Makassar, INDONEWS.ID -- Baru-baru ini masyarakat dihebohkan dengan narasi yang mengkontradiksikan antara agama dan budaya. Hal ini membuktikan radikalisme dan terorisme bukan sekadar aksi, tatkala paham ini telah menginfiltrasi ke seluruh lapisan masyarakat tak terkecuali di berbagai lini vital kehidupan bangsa.

Baca juga : Sinergi Ulama dan Umara, Jembatan Menuju Masyarakat Madani

Imam Besar Masjid Al Markas Al Islami Makassar, Sulawesi Selatan, Dr. KH. Muammar Bakry, Lc, M.Ag. mengutarakan pandangannya terkait ricuh perdebatan kontradiksi antara agama dan budaya. Ia berpendapat kedua hal tersebut bukanlah sesuatu yang pantas dipertentangkan.

“Seharusnya kalau kita memahami esensi dari agama, maka antara budaya dan agama tidak pantas untuk dipertentangkan,” ujar  KH. Muammar Bakry   di Makassar, Jumat (25/2/2022).

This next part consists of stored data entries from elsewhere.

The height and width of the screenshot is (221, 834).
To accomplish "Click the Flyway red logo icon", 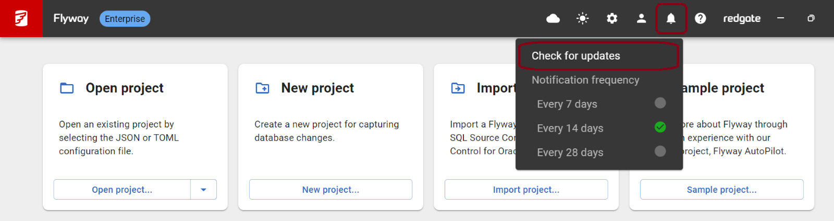I will 21,18.
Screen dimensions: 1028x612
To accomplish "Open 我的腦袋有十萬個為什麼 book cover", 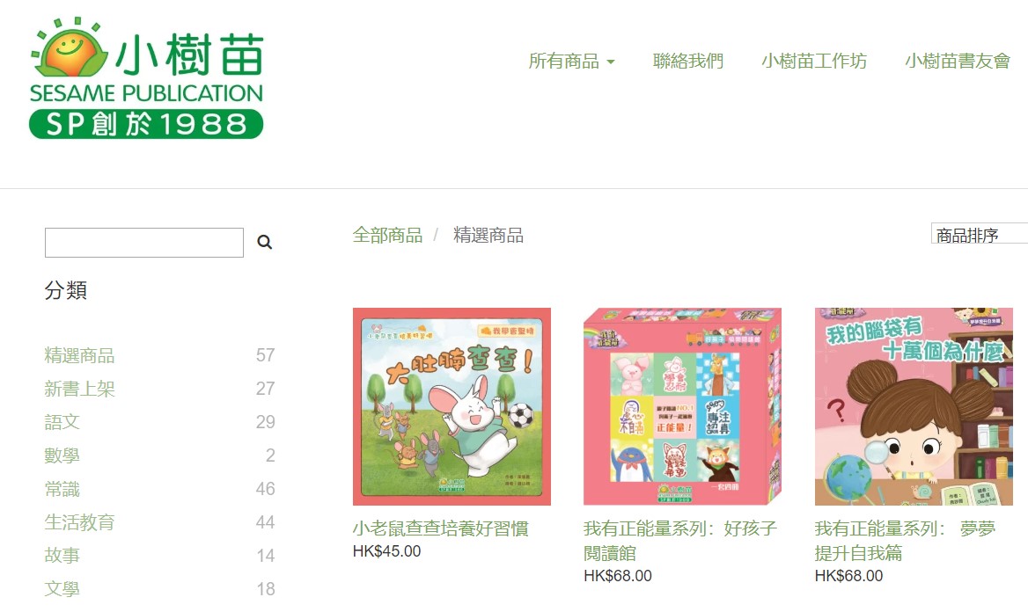I will [914, 407].
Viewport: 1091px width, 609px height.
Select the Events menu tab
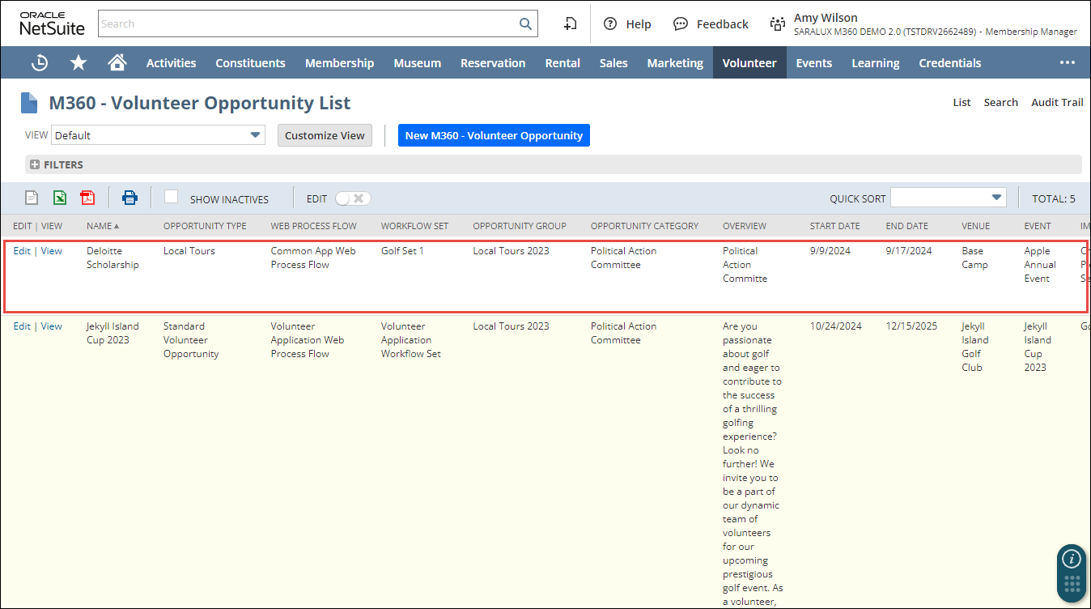813,62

Baca juga : Menjaga Jiwa Merupakan Hal Pokok dalam Syariat Islam

Ia melanjutkan, agama Islam khusunya telah menganjurkan dan memerintahkan kepada umat untuk senantiasa menjaga nilai-nilai baik yang hidup ditengah masyarakat, dalam hal ini adat istiadat yang tumbuh di tengah masayarakat.

“Sehingga apapun budaya dan nilai yang tidak bertentangan dengan nilai agama maka tidak perlu dipertentangkan,” tegasnya seperti dikutip dari siaran pers Pusat Media Damai (PMD) BNPT.

Baca juga : Jaga Manusia dari Marabahaya, Spirit PSBB Sesungguhnya Sesuai dengan Syariat Islam

Pasalnya, dewasa ini pola infiltrasi kelompok radikal kian massif hingga telah menyentuh berbagai lini kehidupan, mulai dari pemerintahan hingga lembaga pendidikan yang kerap kali berusaha untuk menghilangkan nilai budaya dan kearifan lokal bangsa ini.

“Ini dikarenakan, ideologi radikalisme menyerang pikiran, sel saraf manusia yang menghasilkan pemikiran yang membenarkan aksi-aksi kearah manipulasi agama, dan infiltrasi tersebut menjadi bagian dari upaya maksimal mereka, jihad,” terang Muammar.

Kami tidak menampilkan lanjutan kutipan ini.